Members of the government including Prime Minister Irakli Gharibashvili and his cabinet, although invited, did not attend the President’s address for the second time. However, the speech was held in the presence of foreign diplomats, civil society representatives, chairpersons of supreme and constitutional courts and the central bank chief.
As an epitaph to his speech, Margvelashvili asked for truth and stated: “If we want to make changes in the country, we need to start telling each other the truth.”
In terms of the domestic situation in Georgia, the President addressed the problem of governance and especially the challenges of systemic parallelism. According to him, establishing parallel councils headed by Prime Minister Gharibashvili is bound to cause inefficient and irresponsible decisions in domestic and foreign affairs of the country, since the functions of those institutions are not clear and usually overlap which diminish accountability of the government. “I consider that it is impossible to implement correct economic policies and reforms under the existing systemic parallelism,” said the President during his speech in the parliament.
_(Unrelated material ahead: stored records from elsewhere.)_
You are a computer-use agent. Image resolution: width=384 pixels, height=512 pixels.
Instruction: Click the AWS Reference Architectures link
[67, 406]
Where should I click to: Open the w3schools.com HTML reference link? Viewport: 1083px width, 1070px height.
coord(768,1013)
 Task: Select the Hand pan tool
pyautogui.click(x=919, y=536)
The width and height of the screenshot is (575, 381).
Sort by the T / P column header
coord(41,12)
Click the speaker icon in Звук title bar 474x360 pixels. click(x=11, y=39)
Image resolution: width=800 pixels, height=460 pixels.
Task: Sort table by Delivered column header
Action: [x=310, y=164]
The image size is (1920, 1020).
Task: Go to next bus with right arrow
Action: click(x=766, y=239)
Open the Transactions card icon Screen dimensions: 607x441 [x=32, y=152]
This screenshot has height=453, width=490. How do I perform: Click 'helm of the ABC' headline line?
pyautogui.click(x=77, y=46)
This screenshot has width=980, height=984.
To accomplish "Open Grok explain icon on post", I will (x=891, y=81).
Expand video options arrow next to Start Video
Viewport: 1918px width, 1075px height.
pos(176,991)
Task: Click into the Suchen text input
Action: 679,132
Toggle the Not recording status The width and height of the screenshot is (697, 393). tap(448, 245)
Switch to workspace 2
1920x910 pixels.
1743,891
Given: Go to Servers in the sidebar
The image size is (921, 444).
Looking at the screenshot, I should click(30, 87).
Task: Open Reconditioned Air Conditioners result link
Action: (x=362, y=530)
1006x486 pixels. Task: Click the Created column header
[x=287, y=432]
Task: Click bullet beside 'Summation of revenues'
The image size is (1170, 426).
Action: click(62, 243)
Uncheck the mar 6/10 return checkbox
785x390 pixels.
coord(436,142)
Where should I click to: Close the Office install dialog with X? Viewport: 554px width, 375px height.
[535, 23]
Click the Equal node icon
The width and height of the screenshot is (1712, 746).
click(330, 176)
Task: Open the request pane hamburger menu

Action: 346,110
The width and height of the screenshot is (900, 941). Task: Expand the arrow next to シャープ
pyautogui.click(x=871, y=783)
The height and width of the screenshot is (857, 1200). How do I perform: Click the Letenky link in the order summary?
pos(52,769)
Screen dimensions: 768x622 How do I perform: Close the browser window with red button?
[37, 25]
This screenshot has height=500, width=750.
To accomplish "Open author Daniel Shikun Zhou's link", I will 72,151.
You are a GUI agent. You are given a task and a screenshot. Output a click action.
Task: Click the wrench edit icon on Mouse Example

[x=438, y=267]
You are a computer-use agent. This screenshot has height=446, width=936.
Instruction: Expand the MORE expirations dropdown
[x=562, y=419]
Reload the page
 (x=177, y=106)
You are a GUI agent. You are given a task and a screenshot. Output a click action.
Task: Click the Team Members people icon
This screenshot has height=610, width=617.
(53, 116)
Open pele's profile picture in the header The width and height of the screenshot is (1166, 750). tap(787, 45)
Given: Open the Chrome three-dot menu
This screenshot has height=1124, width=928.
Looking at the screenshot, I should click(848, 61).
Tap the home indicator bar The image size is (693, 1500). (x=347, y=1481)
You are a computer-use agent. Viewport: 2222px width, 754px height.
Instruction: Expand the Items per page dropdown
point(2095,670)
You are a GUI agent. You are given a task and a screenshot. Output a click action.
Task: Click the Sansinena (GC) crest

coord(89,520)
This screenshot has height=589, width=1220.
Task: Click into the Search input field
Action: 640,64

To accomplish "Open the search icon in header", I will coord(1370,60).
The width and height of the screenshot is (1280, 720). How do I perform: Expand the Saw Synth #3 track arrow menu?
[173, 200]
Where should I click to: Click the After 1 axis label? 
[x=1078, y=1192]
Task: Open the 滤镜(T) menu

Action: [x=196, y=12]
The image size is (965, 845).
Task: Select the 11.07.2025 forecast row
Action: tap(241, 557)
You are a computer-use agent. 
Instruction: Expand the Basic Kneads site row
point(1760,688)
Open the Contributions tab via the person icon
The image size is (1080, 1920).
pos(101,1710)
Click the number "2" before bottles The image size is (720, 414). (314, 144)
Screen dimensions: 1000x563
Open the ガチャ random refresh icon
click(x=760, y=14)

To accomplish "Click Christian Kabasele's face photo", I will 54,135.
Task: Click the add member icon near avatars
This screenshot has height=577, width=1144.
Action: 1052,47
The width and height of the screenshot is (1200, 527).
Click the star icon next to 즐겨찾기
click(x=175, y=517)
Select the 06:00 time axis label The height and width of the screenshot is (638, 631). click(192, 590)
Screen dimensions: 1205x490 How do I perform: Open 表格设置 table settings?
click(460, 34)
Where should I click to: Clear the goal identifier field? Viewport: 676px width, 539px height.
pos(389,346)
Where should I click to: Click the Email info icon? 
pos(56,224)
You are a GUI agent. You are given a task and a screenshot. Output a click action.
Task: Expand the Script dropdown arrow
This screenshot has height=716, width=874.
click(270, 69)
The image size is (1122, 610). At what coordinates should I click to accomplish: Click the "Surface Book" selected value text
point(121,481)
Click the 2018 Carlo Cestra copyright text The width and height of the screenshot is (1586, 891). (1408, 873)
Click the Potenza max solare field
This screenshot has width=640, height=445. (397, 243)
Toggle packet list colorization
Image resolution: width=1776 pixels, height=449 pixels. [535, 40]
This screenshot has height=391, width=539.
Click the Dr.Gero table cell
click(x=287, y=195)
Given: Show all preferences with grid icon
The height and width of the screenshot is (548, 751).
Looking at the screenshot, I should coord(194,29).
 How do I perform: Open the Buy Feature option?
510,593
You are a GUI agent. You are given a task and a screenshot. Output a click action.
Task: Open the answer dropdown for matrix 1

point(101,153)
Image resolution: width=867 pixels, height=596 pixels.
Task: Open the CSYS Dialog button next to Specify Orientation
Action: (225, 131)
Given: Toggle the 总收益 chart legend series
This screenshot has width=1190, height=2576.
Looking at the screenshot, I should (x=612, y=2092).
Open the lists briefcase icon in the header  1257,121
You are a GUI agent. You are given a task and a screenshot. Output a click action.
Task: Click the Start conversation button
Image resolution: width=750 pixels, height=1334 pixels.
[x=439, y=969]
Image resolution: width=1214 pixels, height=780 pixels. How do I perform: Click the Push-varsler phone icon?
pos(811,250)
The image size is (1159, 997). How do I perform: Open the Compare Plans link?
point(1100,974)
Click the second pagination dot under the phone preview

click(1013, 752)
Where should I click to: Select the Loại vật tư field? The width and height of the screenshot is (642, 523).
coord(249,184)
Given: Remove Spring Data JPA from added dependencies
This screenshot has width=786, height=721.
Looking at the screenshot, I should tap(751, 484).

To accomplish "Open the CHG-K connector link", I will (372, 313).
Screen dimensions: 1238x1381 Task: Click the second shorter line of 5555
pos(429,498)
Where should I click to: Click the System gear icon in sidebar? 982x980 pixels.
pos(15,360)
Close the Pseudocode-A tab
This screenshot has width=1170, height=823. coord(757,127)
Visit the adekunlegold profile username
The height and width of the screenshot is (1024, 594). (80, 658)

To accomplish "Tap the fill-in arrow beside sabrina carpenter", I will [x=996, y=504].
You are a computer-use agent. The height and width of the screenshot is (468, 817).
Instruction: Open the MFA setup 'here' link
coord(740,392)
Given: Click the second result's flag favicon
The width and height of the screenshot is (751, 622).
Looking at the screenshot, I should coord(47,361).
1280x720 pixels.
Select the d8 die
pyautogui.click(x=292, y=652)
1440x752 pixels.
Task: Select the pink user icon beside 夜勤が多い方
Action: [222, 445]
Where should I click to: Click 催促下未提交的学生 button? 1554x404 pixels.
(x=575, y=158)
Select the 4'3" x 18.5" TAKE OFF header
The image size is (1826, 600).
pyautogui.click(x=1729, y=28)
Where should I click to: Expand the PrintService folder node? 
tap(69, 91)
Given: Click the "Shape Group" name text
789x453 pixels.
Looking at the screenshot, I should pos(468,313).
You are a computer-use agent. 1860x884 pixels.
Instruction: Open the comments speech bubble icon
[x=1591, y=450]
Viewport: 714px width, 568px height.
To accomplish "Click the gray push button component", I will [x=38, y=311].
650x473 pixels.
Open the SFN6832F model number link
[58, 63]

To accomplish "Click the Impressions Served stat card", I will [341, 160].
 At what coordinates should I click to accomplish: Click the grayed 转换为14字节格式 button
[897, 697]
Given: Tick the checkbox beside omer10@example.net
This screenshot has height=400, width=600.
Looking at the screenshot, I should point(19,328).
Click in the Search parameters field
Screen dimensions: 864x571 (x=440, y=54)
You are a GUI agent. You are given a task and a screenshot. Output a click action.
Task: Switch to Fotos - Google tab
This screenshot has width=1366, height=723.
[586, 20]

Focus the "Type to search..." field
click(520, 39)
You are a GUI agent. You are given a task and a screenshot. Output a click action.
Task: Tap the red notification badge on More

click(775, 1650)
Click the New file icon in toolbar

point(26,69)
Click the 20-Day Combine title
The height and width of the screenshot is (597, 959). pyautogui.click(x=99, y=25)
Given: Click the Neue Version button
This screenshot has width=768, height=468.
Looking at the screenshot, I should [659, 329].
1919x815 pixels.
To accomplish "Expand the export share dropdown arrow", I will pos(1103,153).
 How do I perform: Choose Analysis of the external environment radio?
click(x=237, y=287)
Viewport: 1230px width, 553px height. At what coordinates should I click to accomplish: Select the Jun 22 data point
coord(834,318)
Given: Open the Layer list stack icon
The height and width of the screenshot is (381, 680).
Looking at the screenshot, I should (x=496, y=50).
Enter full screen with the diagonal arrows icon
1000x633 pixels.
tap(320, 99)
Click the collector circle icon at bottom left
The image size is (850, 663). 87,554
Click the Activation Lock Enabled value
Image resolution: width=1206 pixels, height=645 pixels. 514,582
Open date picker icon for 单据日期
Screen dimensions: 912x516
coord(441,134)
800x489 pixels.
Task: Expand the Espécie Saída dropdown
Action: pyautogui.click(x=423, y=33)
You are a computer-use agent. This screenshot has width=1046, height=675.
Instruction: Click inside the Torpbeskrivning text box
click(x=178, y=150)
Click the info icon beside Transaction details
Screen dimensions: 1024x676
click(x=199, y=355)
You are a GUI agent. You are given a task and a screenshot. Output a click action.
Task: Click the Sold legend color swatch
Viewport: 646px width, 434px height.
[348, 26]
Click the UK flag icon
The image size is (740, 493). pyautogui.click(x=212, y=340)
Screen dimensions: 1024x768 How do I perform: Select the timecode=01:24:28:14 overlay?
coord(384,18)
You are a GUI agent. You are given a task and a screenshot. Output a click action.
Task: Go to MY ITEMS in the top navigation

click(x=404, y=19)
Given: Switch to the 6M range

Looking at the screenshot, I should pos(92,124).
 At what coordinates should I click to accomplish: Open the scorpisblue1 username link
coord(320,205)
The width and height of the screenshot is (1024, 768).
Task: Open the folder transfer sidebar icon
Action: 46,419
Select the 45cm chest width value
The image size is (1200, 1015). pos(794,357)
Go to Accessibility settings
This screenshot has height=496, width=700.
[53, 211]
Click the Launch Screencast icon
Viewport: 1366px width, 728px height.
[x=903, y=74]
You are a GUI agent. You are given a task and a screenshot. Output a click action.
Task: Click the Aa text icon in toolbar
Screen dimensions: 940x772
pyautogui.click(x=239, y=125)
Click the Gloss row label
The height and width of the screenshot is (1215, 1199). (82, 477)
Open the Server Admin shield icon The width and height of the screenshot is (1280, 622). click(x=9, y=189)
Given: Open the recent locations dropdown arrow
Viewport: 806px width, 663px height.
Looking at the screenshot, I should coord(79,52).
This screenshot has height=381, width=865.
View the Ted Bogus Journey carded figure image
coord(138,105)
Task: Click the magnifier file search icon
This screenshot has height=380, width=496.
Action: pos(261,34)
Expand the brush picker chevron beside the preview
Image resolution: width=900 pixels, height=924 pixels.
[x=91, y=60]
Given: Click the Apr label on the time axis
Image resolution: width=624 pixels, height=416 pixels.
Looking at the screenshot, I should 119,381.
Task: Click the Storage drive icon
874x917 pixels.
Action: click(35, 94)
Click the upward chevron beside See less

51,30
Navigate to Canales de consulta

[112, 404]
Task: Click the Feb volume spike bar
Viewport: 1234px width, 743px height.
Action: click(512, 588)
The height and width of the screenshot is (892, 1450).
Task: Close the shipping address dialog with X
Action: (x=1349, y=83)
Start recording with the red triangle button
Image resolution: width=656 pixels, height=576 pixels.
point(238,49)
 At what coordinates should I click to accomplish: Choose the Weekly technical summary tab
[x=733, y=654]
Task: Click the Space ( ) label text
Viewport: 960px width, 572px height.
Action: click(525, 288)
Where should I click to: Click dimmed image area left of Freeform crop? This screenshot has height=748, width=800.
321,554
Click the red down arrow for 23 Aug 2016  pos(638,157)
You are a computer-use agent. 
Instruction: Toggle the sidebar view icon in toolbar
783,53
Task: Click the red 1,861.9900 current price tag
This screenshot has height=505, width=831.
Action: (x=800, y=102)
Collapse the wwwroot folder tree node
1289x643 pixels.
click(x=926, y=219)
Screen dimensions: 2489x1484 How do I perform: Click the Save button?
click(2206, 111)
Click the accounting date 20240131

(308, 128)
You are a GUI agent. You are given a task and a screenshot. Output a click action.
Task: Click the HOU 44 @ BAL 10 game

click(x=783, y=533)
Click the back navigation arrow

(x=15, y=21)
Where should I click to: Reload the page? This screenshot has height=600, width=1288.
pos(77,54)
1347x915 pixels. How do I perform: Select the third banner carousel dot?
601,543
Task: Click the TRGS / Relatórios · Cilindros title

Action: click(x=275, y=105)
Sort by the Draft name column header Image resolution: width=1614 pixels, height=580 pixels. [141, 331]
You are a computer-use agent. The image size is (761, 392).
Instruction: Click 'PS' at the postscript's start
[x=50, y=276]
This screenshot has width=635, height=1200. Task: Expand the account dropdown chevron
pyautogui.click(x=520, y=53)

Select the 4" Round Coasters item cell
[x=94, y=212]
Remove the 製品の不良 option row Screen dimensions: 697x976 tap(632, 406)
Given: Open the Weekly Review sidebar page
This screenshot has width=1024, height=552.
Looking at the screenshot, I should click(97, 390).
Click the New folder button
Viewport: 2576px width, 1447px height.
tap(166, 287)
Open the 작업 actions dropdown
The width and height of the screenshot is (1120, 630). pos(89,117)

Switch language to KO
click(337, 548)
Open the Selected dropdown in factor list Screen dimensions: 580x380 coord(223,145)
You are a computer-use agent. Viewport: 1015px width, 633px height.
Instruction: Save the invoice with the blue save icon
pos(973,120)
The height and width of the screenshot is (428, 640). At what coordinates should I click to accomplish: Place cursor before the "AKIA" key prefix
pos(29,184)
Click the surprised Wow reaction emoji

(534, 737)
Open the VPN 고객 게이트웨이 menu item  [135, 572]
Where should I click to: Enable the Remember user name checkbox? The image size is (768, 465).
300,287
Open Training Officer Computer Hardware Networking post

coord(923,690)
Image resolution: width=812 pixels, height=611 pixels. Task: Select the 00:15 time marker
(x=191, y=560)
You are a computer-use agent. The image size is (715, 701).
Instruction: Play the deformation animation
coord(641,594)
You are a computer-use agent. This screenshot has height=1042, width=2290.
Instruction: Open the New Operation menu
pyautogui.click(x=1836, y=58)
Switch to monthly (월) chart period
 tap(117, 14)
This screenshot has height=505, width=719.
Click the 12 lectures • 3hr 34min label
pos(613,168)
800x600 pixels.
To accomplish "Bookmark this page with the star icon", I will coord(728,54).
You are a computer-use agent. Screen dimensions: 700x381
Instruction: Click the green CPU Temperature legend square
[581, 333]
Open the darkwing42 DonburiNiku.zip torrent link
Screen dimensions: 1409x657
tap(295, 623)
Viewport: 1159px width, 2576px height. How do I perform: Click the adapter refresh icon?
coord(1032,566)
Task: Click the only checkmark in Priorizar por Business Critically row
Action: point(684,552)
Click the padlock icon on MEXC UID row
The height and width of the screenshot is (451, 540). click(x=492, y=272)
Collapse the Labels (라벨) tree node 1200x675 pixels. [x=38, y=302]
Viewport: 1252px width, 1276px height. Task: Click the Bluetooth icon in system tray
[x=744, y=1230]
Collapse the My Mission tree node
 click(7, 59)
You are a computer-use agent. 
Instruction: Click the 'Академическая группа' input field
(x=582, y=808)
Margvelashvili asked that functions be defined for each department and consequently authorities would be directly responsible for their actions.
“Economic progress cannot be imagined when Georgia has an Economy Minister who also serves as a Vice Premier, while at the same time his decisions are being hindered by several economic agencies,” added Margvelashvili
Besides criticizing parallelism in the economic sector, the President also criticized the same trend in foreign affairs and attacked the recent establishment of the Inter-Agency Council on Foreign Policy that, according to him, sometimes duplicates the functions of the Foreign Ministry.
Regarding the foreign policies followed by the country, he noted that he along with the majority and international organizations oppose the Russian intervention in Georgia’s breakaway regions of South Ossetia and Abkhazia. He noted that the newly signed treaties of Alliance and Integration are further evidence of illegal and provocative actions by Moscow. The President also underlined that the Prime Minister’s representative for relations with Russia, Zurab Abashidze, must have a defined mandate provided by law. He also noted that it is important to integrate his work with those of Georgia’s Foreign Minister. “Zurab Abashidze is given a special task that is to pursue a constructive dialogue with Moscow, however his functions and responsibilities are not clearly recognized under the law,” said Margvelashvili.
The President also addressed the obstacles to the work of the National Security Council created by the establishment of Security and Crisis Management Council directed under the PM in 2013. He noted that the fact SCM took over the NSC gives rise to questions and concerns from the international community, business partners and investors.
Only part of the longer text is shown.